Bitcoin resumes slide amid mounting concerns about recession

  • Bitcoin has made ‘a bottom’ but probably not ‘the bottom’, analyst says
  • The largest cryptocurrency declines by as much as 2.9 per cent, holds above key US$20,000 level
Bitcoin resumed its fall on Wednesday, moving in tandem with weakening stocks amid mounting concerns about a global recession.
The largest cryptocurrency declined as much as 2.9 per cent to US$20,244, holding right above the key US$20,000 level. Ether fell by a maximum 3.3 per cent to US$1,084.80. Shiba Inu, the 14th-biggest cryptocurrency by market cap, rallied 21 per cent in the past 24 hours although its momentum was tailing off, according to pricing from CoinGecko.

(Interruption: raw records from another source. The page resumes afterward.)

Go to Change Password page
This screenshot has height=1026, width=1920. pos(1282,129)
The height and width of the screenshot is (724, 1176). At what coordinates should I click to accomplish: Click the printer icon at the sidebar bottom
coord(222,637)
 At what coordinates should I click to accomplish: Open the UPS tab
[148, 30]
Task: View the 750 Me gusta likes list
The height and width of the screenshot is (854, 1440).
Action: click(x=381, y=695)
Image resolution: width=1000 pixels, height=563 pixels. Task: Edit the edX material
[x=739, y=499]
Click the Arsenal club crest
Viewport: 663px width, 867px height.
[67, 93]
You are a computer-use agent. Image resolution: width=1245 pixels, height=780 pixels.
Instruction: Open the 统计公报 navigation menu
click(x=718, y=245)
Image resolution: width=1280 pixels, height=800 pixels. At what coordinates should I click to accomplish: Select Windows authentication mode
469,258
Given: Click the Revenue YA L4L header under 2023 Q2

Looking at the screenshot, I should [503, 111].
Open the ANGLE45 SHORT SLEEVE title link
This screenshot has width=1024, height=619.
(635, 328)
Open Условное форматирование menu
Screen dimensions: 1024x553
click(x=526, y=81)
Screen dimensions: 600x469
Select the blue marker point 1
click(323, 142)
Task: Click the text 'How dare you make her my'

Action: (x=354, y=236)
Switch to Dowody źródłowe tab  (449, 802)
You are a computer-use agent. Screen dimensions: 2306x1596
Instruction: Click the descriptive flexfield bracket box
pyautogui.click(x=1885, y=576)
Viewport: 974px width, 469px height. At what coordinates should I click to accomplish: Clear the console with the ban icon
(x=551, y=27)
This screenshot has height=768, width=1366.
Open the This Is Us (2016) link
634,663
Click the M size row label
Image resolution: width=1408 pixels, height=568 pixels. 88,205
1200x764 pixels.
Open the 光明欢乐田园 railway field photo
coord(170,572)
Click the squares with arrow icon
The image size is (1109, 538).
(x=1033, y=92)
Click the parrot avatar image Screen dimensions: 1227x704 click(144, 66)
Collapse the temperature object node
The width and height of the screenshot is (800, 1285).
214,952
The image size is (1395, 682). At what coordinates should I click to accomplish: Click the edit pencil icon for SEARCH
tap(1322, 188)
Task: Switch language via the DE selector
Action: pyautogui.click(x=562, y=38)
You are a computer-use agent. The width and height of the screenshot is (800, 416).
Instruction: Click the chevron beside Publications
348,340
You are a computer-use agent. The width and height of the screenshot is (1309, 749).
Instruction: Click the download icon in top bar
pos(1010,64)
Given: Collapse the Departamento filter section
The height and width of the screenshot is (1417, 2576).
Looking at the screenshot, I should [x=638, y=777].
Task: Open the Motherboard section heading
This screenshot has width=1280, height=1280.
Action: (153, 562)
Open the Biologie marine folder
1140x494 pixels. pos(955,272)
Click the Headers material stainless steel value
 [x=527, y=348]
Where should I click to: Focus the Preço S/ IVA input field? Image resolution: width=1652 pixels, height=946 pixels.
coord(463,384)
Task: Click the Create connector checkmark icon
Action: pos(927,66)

“Bitcoin has made ‘a bottom’ but probably not ‘the bottom’,” said Mark Newton, head of technical strategy at Fundstrat Global Advisors. “Upside targets should materialise near US$23,300 with a max near $24,800 before prices pull back to likely challenge lows into the final week of June.”

Cryptocurrencies have been moving for months in the same direction as stocks, and Wednesday’s moves were no exception, as investor appetite for risk assets ebbed on growing fears about an economic downturn. Bitcoin appears to be consolidating around the US$20,000 level, similar to its action around US$30,000 for much of May and into June.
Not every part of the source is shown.